1990’lı yılardan sonra FETÖ’nün Said Nursî’nin eserlerini ikinci plana ittiği, özellikle hareket merkezinin İstanbul’a taşındığı bu yıllarda Fetullah Gülen’in yazı ve konuşmalarının temel belirleyici metin statüsüne yükseldiği söylenebilir. Bu yazı ve konuşmaların yukarıda tasvir edildiği gibi batınî nitelikte olduğu görülür. Bu yıllarda onun yazı ve konuşmalarında ilham, rüya, kutsallık, doğrudan bağlantı gibi batınî özelliklerin ileri bir seviyeye yükseldiği de görülür. FETÖ’nün aynı yıllarda küresel ölçekte kurmuş olduğu bağlantıların da ileri bir seviyeye yükseldiği anlaşılıyor. Küresel ölçekte kurulan ilişkilerin geliştiği bu dönemlerde dinler arası diyalog ve hoşgörü söylemleri güç kazandı ve İslam’ın temel şartlarından olan kelime-i şehadette tasarruf yoluna gidildi. Fetullah Gülen’in şahsî yorumlarının herhangi bir şekilde fark edilmemesi ve eleştiriye tabi tutulmaması batınîliğin vardığı boyutları gösterir.
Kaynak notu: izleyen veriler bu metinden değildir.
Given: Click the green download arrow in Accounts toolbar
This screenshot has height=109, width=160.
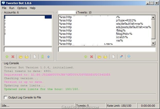Looking at the screenshot, I should (42, 57).
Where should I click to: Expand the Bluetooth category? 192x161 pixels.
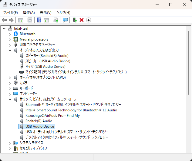click(x=10, y=34)
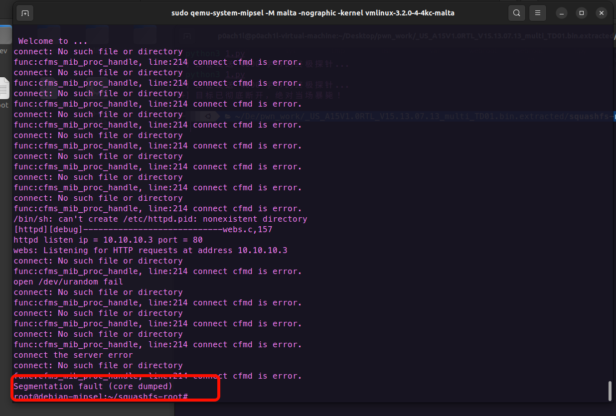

24 Ağustos’ta ülkemizi ziyaret eden Joe Biden’ın Fetullah Gülen için söylediği “Keşke Amerika’da olmasaydı” sözünü anlamlı buluyorum. Bu söz, Gülen’i Amerika’ya taşıyan güç ya da güçlerin kimler olduğu sorusunu akla getirmektedir. Elli yıldan fazladır coğrafyamıza, kültürümüze, milletimize, dinimize ve tarihimize yabancı ve düşman bir terör örgütünün yanı başımızda varlığını sürdürmüş olmasını anlamlandırmamız için bu soruya cevap bulmamız gerekiyor. Çünkü bu yapı, coğrafyamızın ve kültürümüzün eseri değildir. Haçlılara övgü düzen bir zihniyet bizatihi Türk tarihine yabancıdır.

Algı ile gerçeklik arasındaki uyumsuzluğun, mütemadiyen algı lehine varlığını devam ettirmesi eşyanın tabiatına aykırıdır. Bir gün gerçek hiç umulmadık bir yer ve zamanda karşımıza çıkar. FETÖ, yıllarca kendini farklı bir şekilde göstermiş ve bunu da belli kesimlere kabul ettirmiş olsa da gerçeği sürgit gizlemesi mümkün değildi. Hak geldi, batıl zail oldu.